Ana Carolina González Espinosa, directora del Instituto de Gobernanza de Recursos Naturales, explicó en una entrevista los principales retos para que los países productores de hidrocarburos del sur global realicen la transición energética, destacando su dependencia de ingresos petroleros y gasíferos en medio de la crisis energética por la guerra en Oriente Medio.
La cumbre en Santa Marta, Colombia, organizada con Países Bajos, incluyó por primera vez perspectivas de productores como Brasil, Guyana y Argentina, junto a gobiernos locales, y enfatizó la necesidad de hojas de ruta específicas vinculadas a la COP30 y COP31 para mayor seguridad energética e independencia.

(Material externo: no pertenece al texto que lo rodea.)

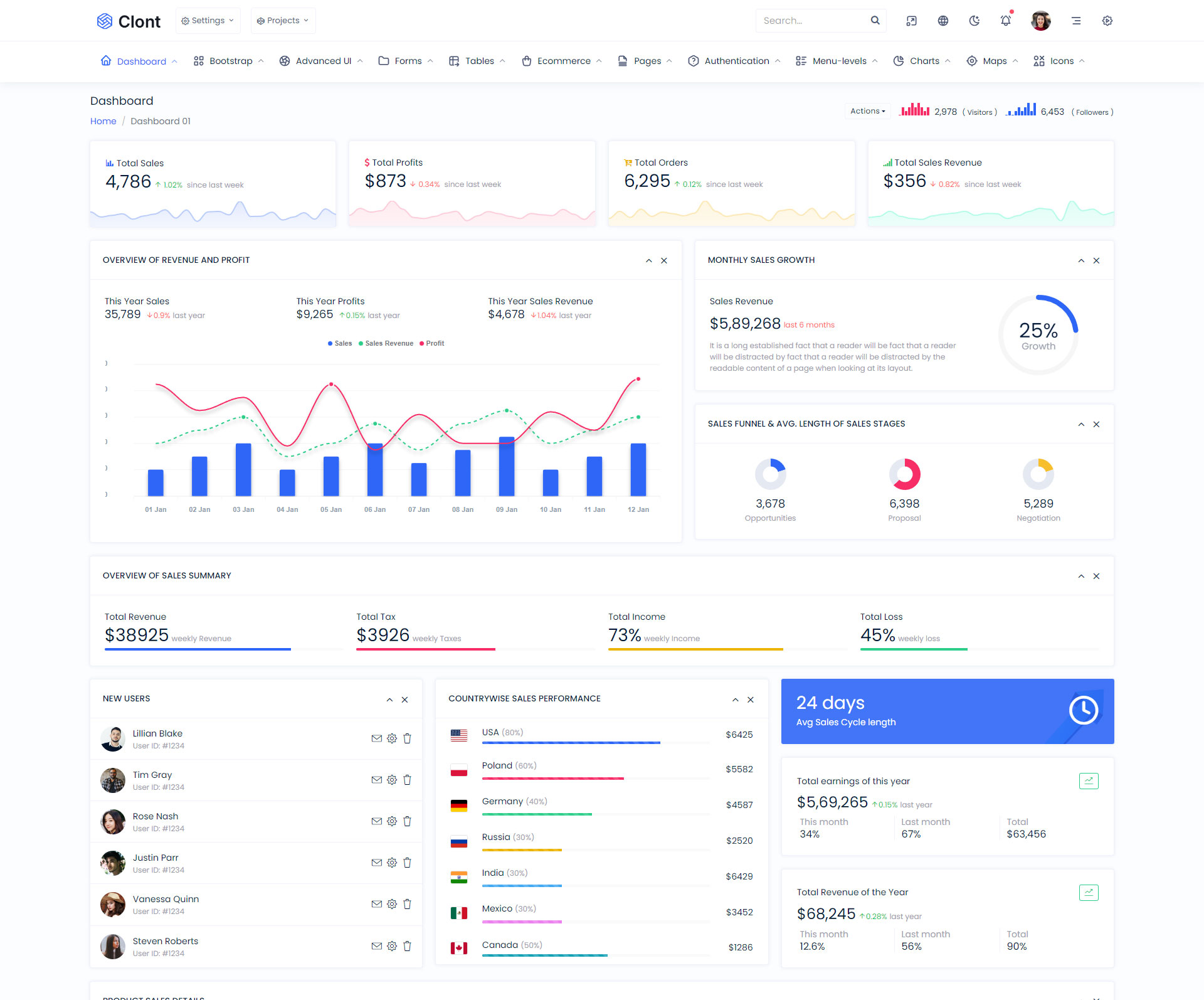Screen dimensions: 1204x1000
Task: Collapse Monthly Sales Growth panel
Action: pos(1081,260)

Espinosa resaltó la desigualdad en América Latina: exportadores reciben rentas extras pero enfrentan subsidios caros, mientras importadores como en Centroamérica sufren precios altos, impulsando renovables como fuente de estabilidad, tal como aceleró la guerra en Ucrania las inversiones en Europa.
La experta subrayó que cada país debe definir su ruta según su matriz energética, con hidroeléctrica fuerte en la región pero contextos distintos, y criticó la tentación de expandir fósiles a corto plazo pese a la inseguridad que generan.